Longer-term solutions should be explored
And then, we need to make a decision. We need to accept this situation for what it is and understand its limitations. But we also need to be thoughtfully exploring some longer-term, farther-reaching solutions.
Section 6 of the proposed Thoroughbred Horseracing Integrity Act [sometimes referred to as the Barr-Tonko bill] would require a federal anti-doping program to include “procedures for investigating, charging, and adjudicating violations and for the enforcement of sanctions for violations.”
Alternatively, an Interstate Racing Regulatory Compact could be amended to include similar language. Maybe it’s time to revisit the “league office” idea and whether an agreed-to schedule of “house” sanctions would be workable.
The devil is in the details, of course, but that shouldn’t stop us from carefully considering how to achieve uniform results in the one area we’ve all agreed is critical to our industry’s future: protecting the horse. We wouldn’t be having this conversation if the status quo was acceptable.
Are we asking too much of the NUMP? It’s not fair to place unreasonable expectations on a certain solution and then criticize its failings.
In a similar vein, it’s not fair to our stakeholders – from occupational licensees to laboratories to commissions – who have, in good faith, invested in making the necessary concessions and adjustments to climb aboard.We need to adjust our expectations to reflect our current reality without losing focus on trying to figure out a way to achieve true uniformity from gate to wire.
Dr. Jennifer Durenberger first began working on the racetrack in 1991 as a veterinary assistant at what was then Canterbury Downs in Shakopee, MN. She received her veterinary degree from Cornell University in 2002.
Following an internship at Rood and Riddle Equine Hospital in Lexington, KY, and a short time in private practice, Dr. Durenberger went back to the racetrack. She was employed as an association veterinarian for the New York Racing Association from 2003 to 2008, at Aqueduct, Belmont Park, and Saratoga. She left New York for California in 2008, working as commission veterinarian for the California Horse Racing Board from 2008 to 2010 at Hollywood Park, Santa Anita, Fairplex and Los Alamitos while completing a law degree.

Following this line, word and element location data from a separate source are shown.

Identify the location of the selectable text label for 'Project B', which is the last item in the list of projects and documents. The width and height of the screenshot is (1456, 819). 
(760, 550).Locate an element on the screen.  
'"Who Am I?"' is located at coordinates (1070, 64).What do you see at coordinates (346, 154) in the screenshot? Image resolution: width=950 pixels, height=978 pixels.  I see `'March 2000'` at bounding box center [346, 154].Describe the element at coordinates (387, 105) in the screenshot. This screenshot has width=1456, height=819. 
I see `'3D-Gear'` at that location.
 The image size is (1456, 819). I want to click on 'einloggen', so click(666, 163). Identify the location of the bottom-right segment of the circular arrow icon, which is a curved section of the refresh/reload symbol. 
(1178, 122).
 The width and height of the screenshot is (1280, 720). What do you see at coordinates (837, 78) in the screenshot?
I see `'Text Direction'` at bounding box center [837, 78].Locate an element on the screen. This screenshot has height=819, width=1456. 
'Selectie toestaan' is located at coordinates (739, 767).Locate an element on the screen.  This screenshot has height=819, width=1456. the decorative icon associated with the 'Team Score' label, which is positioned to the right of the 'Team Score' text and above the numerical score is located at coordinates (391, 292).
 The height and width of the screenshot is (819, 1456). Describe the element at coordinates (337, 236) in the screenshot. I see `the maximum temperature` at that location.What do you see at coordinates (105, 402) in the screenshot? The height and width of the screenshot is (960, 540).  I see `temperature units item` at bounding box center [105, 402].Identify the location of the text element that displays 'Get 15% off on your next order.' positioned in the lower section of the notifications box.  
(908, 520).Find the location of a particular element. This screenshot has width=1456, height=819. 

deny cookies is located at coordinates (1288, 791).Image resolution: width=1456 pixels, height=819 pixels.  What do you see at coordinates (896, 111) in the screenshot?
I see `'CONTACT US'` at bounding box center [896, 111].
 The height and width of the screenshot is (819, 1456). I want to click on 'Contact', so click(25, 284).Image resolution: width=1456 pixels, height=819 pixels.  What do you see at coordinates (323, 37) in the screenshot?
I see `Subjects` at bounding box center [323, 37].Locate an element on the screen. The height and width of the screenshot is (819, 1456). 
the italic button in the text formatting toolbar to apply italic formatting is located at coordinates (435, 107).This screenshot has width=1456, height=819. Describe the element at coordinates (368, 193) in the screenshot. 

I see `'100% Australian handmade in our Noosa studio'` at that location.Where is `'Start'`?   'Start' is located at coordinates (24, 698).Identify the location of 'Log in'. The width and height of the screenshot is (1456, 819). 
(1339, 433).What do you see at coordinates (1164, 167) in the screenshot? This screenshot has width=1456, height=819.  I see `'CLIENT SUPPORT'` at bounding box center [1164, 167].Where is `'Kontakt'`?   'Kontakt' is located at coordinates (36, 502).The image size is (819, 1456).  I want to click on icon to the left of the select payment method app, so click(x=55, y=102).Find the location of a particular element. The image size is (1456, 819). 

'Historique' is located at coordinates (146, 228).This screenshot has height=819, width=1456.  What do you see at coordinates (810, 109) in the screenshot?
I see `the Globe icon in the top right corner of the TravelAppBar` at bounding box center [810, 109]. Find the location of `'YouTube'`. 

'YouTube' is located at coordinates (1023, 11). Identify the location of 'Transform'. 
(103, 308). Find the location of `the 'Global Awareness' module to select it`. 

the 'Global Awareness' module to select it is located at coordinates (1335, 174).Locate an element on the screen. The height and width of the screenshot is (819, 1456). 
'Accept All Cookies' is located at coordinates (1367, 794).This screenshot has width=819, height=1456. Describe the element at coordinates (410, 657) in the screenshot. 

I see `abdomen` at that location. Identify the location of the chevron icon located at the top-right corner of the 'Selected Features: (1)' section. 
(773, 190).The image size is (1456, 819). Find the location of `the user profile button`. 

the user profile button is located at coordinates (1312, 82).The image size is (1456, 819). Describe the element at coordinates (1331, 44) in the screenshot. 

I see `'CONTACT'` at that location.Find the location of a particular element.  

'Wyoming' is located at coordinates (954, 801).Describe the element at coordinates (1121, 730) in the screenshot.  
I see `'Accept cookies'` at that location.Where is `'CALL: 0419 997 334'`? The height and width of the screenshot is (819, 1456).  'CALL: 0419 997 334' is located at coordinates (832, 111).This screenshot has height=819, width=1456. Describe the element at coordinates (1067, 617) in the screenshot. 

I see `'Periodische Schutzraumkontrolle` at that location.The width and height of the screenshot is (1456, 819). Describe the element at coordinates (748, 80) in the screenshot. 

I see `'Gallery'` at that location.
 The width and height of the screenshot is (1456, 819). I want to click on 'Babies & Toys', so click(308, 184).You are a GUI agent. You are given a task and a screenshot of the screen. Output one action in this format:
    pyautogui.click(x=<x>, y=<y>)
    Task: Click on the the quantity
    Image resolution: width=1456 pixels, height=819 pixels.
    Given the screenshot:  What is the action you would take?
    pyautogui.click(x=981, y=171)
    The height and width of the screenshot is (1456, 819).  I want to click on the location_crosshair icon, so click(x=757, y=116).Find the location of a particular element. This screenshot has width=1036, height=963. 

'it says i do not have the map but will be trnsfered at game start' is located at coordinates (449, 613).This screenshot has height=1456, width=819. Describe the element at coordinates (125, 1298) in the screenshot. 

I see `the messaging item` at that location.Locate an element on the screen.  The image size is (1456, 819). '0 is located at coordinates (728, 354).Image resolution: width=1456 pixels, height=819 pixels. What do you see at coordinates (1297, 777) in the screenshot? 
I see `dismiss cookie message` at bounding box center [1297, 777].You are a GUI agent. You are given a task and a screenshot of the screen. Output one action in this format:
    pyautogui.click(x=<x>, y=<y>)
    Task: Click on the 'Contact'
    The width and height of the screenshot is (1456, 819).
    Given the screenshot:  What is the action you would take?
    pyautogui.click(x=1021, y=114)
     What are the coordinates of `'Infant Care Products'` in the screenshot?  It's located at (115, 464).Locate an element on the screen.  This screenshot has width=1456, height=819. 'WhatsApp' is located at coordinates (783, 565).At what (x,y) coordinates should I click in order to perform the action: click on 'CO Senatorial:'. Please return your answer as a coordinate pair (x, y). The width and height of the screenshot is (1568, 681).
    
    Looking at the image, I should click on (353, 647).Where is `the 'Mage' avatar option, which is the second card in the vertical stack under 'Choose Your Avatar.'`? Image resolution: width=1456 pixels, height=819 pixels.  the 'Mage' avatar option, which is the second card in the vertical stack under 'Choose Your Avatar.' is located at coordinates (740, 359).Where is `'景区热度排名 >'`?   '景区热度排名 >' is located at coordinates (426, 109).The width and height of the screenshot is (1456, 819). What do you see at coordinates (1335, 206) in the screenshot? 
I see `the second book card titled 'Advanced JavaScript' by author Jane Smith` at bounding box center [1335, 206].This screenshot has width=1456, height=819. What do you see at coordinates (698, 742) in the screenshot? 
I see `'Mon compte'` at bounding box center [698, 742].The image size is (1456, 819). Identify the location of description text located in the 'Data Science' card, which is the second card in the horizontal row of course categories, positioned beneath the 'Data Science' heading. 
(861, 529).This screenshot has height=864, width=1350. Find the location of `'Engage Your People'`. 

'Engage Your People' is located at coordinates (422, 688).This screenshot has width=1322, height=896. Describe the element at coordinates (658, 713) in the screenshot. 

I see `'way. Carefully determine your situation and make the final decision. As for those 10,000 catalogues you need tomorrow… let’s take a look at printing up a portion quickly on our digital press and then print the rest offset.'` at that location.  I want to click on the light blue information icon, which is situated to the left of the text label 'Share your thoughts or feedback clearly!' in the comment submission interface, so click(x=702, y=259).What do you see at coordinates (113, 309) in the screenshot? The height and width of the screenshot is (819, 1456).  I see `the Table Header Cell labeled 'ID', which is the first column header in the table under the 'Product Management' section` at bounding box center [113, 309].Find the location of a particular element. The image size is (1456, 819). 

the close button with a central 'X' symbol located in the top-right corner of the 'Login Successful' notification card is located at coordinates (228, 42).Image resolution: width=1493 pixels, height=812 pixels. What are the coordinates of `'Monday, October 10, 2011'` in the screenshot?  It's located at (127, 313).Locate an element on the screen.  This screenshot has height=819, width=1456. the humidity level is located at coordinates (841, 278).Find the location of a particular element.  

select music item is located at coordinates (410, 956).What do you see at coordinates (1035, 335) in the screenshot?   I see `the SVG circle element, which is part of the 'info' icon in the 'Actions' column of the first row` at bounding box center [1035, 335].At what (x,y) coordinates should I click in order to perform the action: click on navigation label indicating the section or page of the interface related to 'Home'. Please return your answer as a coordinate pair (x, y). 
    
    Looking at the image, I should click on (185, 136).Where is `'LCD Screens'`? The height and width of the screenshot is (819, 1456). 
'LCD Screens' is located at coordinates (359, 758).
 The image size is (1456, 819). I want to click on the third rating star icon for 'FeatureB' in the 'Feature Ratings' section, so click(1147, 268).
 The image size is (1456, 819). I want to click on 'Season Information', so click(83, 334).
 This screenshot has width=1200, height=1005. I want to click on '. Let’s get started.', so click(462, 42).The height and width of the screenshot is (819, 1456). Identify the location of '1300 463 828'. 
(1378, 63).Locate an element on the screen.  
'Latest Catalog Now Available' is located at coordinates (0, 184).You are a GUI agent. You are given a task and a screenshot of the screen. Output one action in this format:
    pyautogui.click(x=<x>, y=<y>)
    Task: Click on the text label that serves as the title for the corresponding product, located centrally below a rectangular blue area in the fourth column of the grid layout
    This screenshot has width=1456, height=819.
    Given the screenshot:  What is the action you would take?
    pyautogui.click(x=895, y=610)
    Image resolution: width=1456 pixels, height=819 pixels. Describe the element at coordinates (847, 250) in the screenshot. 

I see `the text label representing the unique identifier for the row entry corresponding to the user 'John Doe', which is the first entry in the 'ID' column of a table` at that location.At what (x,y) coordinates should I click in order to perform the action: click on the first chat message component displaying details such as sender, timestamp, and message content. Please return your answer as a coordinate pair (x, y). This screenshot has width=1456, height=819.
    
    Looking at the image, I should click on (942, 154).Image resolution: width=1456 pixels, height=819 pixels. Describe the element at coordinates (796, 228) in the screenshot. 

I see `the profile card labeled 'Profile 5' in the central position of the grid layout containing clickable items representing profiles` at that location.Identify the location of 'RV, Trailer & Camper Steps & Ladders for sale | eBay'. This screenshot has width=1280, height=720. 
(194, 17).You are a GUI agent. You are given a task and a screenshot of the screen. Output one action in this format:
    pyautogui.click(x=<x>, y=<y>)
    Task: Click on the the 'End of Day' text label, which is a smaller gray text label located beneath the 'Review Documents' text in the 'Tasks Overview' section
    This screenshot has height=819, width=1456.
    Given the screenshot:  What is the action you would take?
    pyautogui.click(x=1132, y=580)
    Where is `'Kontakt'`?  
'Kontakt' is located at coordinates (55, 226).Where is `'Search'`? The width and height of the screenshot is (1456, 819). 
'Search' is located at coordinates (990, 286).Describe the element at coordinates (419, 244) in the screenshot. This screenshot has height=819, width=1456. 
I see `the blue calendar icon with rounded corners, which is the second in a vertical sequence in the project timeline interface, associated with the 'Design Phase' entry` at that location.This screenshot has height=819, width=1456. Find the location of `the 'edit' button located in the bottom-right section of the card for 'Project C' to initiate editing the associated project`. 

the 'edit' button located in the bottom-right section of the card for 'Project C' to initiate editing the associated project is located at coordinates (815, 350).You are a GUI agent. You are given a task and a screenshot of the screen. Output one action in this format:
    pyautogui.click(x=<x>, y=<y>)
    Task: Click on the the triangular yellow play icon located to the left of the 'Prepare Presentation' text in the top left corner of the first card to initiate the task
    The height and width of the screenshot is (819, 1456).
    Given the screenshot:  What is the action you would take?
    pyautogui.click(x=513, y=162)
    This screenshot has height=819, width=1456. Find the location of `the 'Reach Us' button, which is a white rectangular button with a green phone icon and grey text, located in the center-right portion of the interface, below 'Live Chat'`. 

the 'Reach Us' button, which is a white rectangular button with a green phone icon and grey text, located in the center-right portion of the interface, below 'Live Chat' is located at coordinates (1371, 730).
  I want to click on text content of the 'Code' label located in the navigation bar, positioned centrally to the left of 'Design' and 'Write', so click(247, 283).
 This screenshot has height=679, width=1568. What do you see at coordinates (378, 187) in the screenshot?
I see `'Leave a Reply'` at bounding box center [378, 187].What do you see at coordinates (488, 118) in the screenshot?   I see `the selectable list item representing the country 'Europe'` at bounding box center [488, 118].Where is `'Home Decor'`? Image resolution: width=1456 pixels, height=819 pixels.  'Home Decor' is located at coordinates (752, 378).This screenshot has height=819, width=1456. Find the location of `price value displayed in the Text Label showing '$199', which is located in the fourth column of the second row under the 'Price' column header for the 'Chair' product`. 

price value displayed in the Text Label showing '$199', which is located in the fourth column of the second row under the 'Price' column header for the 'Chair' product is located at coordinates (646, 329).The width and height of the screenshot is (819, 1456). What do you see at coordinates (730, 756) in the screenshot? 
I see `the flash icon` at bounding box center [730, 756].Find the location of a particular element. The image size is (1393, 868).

Following a term as an association steward at Delta Downs in Louisiana, Dr. Durenberger accepted the position of Director of Racing for the Massachusetts Gaming Commission. Serving in that capacity from 2012 to 2015, she oversaw and was the responsible regulatory authority for all pari-mutuel and racing-related activities at the Commonwealth’s Standardbred, Thoroughbred, and simulcasting facilities. She currently operates a consulting business based in Saratoga Springs, NY.
Dr. Durenberger is an accredited steward and member of the Racing Officials Accreditation Program Education Committee. An at-large member of the ROAP executive board, she also serves on the American Association of Equine Practitioners Ethics and Professional Conduct Committee and on the Jockey Club’s Racing Equipment and Safety Committee.
Some of her most satisfying work comes from her involvement with the National Thoroughbred Racing Association’s Safety and Integrity Alliance.